··· PAGINATEKST

Uitspraak
1.Procesverloop
2.Uitgangspunten en feiten
3.Beoordeling van het middel
4.Beslissing
2 juni 2023.
Hoge Raad
In deze zaak heeft de Hoge Raad op 2 juni 2023 uitspraak gedaan in een cassatieprocedure betreffende een zorgmachtiging die door de rechtbank Noord-Nederland was verleend. Betrokkene, een vrouw met een verstandelijke beperking, had beroep in cassatie ingesteld tegen de beschikking van de rechtbank, waarin verplichte anticonceptie in de vorm van de prikpil was opgenomen als onderdeel van de zorgmachtiging. De rechtbank had geoordeeld dat deze maatregel noodzakelijk was om te voorkomen dat betrokkene ongewild zwanger zou worden, gezien haar kwetsbare situatie en de risico's die een zwangerschap met zich meebracht voor zowel haar als het kind.

······

**TE BEANTWOORDEN VRAGEN**
**1.** Noem alle genummerde onderdelen die bovenaan de paginatekst staan, met hun nummer.
**2.** Zet de alinea die begint met "In deze zaak heeft de Hoge Raad" uit de paginatekst om in een korte opsomming van de belangrijkste feiten.

··· GEGEVENSFRAGMENTEN

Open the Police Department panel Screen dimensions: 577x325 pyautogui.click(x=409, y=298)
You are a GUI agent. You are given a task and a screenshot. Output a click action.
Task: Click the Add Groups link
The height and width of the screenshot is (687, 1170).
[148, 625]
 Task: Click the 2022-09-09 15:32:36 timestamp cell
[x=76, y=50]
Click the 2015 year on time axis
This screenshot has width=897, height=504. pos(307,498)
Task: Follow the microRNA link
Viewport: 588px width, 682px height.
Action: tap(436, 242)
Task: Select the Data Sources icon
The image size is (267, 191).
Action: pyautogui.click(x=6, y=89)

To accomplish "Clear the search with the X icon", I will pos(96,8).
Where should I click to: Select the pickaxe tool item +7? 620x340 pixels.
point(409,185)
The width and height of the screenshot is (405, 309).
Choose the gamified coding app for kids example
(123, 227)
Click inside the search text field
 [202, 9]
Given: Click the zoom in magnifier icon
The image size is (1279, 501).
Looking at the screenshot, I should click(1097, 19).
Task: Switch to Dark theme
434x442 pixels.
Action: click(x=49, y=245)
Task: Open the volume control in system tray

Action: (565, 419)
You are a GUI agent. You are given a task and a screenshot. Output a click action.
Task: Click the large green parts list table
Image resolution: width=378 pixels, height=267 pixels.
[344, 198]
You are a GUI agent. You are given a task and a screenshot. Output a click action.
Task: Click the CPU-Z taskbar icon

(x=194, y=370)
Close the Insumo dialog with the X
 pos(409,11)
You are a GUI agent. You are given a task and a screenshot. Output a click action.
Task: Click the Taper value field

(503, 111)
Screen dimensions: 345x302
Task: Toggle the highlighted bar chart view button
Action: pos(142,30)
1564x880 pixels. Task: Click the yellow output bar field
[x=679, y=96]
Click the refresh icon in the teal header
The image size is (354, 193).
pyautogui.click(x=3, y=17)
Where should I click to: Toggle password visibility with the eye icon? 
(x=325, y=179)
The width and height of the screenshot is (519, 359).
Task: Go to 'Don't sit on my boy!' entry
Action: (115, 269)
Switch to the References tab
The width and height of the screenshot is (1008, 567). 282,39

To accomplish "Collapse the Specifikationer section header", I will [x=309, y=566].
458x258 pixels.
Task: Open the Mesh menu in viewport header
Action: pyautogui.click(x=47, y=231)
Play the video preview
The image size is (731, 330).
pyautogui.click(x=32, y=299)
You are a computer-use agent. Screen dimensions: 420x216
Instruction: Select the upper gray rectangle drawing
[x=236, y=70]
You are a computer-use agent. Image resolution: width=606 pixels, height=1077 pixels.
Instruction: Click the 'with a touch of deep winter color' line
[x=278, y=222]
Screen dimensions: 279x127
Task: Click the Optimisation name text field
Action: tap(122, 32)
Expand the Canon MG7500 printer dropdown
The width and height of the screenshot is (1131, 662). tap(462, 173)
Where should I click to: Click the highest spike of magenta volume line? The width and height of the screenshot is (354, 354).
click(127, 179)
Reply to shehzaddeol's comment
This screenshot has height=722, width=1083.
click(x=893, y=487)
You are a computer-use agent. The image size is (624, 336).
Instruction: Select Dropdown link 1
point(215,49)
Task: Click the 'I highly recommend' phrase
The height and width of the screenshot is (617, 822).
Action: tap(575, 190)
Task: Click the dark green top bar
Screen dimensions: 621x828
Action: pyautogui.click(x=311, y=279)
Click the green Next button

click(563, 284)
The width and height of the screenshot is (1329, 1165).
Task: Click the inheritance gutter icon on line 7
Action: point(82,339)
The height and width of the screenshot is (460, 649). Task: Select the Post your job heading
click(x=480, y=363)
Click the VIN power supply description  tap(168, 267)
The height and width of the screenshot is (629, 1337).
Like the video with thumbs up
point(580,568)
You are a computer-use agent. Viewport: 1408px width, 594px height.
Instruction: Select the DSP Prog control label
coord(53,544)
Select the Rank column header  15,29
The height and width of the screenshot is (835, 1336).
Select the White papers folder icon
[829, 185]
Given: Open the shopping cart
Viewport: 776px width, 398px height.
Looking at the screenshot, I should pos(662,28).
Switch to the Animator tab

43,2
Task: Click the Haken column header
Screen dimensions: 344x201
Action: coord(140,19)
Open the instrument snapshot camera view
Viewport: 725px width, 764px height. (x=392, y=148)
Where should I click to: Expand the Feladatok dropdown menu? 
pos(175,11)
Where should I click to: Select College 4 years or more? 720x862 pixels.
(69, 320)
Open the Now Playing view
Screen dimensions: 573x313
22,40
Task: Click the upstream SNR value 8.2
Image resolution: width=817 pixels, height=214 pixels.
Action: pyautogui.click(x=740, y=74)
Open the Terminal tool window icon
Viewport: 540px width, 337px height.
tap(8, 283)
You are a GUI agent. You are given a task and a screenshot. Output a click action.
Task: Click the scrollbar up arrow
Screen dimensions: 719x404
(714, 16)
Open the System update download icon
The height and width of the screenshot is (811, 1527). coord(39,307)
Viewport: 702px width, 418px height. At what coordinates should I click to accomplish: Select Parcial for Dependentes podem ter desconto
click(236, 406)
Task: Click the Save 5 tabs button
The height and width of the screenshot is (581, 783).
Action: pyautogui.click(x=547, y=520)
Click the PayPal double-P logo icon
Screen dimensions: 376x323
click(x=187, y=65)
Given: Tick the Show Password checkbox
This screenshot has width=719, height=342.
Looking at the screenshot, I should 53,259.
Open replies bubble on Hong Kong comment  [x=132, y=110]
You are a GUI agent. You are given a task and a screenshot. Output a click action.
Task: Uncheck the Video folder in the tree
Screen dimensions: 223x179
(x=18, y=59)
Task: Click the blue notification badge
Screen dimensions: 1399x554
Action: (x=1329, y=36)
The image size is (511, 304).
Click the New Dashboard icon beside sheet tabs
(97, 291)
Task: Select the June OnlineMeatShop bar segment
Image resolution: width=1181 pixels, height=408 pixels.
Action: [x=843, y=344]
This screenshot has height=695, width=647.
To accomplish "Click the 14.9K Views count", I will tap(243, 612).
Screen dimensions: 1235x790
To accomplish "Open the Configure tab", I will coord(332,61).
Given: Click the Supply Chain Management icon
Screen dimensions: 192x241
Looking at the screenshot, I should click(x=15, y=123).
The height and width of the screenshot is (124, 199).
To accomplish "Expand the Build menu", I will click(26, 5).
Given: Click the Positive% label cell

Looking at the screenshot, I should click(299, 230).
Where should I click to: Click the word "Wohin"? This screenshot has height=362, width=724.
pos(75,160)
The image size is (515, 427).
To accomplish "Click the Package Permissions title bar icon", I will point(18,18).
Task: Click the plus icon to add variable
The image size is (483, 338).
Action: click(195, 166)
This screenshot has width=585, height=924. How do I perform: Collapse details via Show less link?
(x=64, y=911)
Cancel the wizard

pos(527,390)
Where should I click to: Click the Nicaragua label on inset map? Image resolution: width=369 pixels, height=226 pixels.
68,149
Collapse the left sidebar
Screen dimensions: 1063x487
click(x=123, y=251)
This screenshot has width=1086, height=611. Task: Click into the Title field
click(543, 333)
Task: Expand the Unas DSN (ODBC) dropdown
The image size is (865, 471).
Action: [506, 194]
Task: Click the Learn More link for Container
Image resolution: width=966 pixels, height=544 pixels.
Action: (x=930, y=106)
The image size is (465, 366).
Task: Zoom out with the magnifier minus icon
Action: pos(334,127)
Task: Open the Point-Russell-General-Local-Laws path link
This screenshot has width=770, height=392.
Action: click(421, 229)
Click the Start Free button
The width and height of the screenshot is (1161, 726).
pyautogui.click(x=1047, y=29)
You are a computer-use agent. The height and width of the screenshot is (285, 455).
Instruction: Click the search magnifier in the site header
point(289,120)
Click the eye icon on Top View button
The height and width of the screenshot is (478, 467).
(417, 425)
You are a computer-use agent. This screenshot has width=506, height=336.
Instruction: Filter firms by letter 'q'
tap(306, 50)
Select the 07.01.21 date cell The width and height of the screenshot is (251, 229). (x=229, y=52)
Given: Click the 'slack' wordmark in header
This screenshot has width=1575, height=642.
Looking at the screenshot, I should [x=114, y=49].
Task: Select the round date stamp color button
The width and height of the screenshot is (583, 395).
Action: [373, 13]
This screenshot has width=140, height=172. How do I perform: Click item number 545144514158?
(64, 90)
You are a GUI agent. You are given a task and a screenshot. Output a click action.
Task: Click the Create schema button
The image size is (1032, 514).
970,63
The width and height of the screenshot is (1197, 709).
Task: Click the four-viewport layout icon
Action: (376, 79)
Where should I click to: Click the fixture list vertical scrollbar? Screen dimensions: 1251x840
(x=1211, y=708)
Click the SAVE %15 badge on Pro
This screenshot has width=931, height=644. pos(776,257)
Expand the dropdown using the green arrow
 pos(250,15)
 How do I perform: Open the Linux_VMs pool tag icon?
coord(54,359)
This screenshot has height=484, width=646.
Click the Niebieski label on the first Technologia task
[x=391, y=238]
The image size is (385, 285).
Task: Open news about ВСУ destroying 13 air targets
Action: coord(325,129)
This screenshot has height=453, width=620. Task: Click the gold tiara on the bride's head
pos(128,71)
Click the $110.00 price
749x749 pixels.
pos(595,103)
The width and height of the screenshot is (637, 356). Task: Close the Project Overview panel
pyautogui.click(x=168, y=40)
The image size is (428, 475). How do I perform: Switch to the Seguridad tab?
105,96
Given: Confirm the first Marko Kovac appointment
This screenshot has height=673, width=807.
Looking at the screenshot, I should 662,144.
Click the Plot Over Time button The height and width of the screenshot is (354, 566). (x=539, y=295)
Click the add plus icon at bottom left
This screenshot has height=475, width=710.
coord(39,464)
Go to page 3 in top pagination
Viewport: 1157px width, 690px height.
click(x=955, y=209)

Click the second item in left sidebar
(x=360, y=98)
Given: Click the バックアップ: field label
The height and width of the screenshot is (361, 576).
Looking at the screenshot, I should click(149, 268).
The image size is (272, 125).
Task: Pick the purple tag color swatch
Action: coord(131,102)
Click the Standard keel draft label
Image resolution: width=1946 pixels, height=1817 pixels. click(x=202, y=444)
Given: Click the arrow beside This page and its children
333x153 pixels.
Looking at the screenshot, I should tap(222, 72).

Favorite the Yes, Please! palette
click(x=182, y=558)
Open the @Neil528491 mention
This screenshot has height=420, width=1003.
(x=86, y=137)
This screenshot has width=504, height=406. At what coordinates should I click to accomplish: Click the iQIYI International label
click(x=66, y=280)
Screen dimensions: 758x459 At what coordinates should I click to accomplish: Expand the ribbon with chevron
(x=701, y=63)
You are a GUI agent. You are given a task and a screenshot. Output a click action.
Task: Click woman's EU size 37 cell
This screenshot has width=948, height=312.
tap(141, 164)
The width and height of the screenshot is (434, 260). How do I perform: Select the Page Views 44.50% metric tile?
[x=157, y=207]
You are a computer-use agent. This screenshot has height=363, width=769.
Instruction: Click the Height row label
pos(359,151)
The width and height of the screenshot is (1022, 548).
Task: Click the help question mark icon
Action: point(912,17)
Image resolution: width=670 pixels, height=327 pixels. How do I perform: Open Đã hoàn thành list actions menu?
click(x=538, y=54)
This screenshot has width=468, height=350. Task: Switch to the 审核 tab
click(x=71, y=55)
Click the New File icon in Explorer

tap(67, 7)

······

**ANTWOORDEN**
**1.**
1. Procesverloop
2. Uitgangspunten en feiten
3. Beoordeling van het middel
4. Beslissing

**2.**
- Op 2 juni 2023 deed de Hoge Raad uitspraak in een cassatieprocedure over een zorgmachtiging van de rechtbank Noord-Nederland.
- Betrokkene, een vrouw met een verstandelijke beperking, stelde cassatie in tegen de beschikking van de rechtbank.
- In die zorgmachtiging was verplichte anticonceptie in de vorm van de prikpil opgenomen.
- Volgens de rechtbank was die maatregel nodig om een ongewilde zwangerschap te voorkomen.
- De rechtbank wees daarbij op de kwetsbare situatie van betrokkene en op de risico's van een zwangerschap voor haar en voor het kind.